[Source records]
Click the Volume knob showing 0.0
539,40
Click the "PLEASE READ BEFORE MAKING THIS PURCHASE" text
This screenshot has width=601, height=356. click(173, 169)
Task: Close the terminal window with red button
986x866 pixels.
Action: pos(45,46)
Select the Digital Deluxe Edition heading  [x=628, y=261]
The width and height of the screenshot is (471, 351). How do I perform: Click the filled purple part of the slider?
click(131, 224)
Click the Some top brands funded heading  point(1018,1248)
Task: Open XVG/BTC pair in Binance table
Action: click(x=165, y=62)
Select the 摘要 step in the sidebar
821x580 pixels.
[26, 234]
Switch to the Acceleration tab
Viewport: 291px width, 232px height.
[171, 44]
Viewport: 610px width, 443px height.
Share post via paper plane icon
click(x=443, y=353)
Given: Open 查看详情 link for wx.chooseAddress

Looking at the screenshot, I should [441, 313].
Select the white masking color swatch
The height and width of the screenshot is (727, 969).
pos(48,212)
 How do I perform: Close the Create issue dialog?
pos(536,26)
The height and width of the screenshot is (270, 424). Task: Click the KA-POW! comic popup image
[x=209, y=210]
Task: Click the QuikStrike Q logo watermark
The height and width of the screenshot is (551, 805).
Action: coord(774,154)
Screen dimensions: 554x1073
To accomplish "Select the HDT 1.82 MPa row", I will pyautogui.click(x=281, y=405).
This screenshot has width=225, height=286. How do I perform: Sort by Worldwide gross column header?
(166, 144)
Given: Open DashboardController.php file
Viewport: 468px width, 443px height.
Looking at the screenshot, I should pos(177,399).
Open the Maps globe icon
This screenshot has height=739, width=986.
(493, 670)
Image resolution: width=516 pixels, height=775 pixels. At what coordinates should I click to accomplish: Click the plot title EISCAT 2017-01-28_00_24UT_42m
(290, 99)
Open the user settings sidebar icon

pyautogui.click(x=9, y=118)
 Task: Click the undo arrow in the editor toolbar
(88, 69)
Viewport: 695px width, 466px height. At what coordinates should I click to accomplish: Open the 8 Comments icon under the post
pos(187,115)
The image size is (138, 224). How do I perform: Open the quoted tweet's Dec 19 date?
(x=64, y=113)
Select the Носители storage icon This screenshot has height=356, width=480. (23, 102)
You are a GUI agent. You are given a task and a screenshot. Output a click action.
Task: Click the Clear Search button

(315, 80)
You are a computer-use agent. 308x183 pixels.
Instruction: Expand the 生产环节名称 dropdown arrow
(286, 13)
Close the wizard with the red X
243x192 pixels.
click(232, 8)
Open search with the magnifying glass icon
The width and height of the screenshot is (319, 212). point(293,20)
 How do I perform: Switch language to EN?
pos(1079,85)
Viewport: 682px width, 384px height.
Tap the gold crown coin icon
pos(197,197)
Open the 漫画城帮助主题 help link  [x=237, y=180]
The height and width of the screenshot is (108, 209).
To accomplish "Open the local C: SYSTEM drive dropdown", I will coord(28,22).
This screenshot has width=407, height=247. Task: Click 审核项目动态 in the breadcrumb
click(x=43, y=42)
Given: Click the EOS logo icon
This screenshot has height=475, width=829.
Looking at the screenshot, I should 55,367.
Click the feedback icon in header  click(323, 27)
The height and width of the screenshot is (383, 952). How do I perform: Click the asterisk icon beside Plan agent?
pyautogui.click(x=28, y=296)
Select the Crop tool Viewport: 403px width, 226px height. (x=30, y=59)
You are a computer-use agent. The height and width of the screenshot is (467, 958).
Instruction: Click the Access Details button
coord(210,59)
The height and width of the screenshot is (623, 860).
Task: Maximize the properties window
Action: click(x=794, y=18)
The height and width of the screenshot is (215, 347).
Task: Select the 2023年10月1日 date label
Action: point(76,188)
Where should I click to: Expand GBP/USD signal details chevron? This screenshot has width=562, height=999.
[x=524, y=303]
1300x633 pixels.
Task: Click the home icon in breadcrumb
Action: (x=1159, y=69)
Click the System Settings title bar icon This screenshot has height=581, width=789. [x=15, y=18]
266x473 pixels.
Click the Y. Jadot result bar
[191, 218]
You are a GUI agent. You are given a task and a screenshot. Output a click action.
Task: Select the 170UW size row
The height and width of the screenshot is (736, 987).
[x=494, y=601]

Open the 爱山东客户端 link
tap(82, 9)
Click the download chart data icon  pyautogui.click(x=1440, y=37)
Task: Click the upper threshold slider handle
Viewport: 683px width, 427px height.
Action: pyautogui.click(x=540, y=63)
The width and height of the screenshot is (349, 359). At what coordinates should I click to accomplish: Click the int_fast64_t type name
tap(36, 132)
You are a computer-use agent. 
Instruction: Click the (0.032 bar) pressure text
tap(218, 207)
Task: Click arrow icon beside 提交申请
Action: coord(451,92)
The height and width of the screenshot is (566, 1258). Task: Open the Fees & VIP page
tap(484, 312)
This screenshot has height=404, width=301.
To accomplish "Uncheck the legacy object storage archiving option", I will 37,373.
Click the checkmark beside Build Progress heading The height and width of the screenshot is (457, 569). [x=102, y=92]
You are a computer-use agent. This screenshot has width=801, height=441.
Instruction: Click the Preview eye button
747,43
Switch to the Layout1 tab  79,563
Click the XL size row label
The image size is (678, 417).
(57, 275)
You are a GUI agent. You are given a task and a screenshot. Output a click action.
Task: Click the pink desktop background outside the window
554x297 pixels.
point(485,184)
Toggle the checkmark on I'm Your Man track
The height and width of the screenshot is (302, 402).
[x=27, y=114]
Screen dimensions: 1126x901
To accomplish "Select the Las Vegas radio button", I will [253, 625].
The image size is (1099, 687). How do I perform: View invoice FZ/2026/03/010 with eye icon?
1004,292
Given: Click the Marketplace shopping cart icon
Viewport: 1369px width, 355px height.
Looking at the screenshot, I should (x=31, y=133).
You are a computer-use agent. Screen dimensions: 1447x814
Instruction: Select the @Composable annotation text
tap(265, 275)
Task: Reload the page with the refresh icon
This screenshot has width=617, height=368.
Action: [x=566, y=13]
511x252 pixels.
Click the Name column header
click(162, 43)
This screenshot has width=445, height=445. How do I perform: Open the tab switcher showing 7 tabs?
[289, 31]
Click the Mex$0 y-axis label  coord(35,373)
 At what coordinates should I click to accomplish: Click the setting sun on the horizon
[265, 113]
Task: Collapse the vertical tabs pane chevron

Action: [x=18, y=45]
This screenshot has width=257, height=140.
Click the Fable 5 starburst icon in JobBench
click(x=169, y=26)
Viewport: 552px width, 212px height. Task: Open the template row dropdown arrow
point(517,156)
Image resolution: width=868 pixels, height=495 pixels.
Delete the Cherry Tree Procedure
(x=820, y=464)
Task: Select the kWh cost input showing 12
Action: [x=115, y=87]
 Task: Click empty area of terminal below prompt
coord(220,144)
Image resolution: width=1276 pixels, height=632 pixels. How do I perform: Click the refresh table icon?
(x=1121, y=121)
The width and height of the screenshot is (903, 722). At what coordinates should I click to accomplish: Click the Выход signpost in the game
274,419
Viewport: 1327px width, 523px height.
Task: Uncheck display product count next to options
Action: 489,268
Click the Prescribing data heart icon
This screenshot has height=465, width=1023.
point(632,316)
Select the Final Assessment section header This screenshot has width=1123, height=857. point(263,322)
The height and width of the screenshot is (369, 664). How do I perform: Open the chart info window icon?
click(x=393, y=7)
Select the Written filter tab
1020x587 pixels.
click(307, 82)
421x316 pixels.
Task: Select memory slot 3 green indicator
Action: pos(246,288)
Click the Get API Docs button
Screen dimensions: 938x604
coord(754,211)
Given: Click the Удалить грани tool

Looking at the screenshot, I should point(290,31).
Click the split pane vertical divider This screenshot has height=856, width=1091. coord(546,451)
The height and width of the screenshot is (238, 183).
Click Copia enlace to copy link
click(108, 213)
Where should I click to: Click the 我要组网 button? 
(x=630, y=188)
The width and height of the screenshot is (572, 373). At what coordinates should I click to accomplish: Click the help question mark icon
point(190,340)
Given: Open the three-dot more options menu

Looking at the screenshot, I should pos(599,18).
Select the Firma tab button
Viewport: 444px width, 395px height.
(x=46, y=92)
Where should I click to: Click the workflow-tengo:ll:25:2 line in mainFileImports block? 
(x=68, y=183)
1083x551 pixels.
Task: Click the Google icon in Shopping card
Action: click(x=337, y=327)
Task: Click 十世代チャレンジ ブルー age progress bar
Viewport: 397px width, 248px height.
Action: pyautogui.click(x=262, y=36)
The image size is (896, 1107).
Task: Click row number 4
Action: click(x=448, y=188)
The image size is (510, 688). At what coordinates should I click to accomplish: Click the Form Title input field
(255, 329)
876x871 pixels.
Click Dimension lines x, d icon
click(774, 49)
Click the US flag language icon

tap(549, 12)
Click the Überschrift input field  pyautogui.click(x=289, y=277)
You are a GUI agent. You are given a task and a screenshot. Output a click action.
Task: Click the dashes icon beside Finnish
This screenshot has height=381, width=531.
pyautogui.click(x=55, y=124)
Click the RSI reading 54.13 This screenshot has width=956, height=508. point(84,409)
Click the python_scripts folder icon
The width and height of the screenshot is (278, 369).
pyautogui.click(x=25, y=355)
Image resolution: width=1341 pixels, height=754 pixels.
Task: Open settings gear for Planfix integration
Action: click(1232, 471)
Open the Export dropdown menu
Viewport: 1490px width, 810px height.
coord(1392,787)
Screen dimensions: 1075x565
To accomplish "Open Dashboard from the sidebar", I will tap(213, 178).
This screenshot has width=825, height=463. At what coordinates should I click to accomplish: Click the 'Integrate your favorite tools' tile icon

→ WORK REQUIRED: Restate word for word only the lines above from the line containing "Viewport: 397px width, 248px height." to the line containing "876x871 pixels.", both of them included.

→ TASK RESULT:
Viewport: 397px width, 248px height.
Action: pyautogui.click(x=262, y=36)
The image size is (896, 1107).
Task: Click row number 4
Action: click(x=448, y=188)
The image size is (510, 688). At what coordinates should I click to accomplish: Click the Form Title input field
(255, 329)
876x871 pixels.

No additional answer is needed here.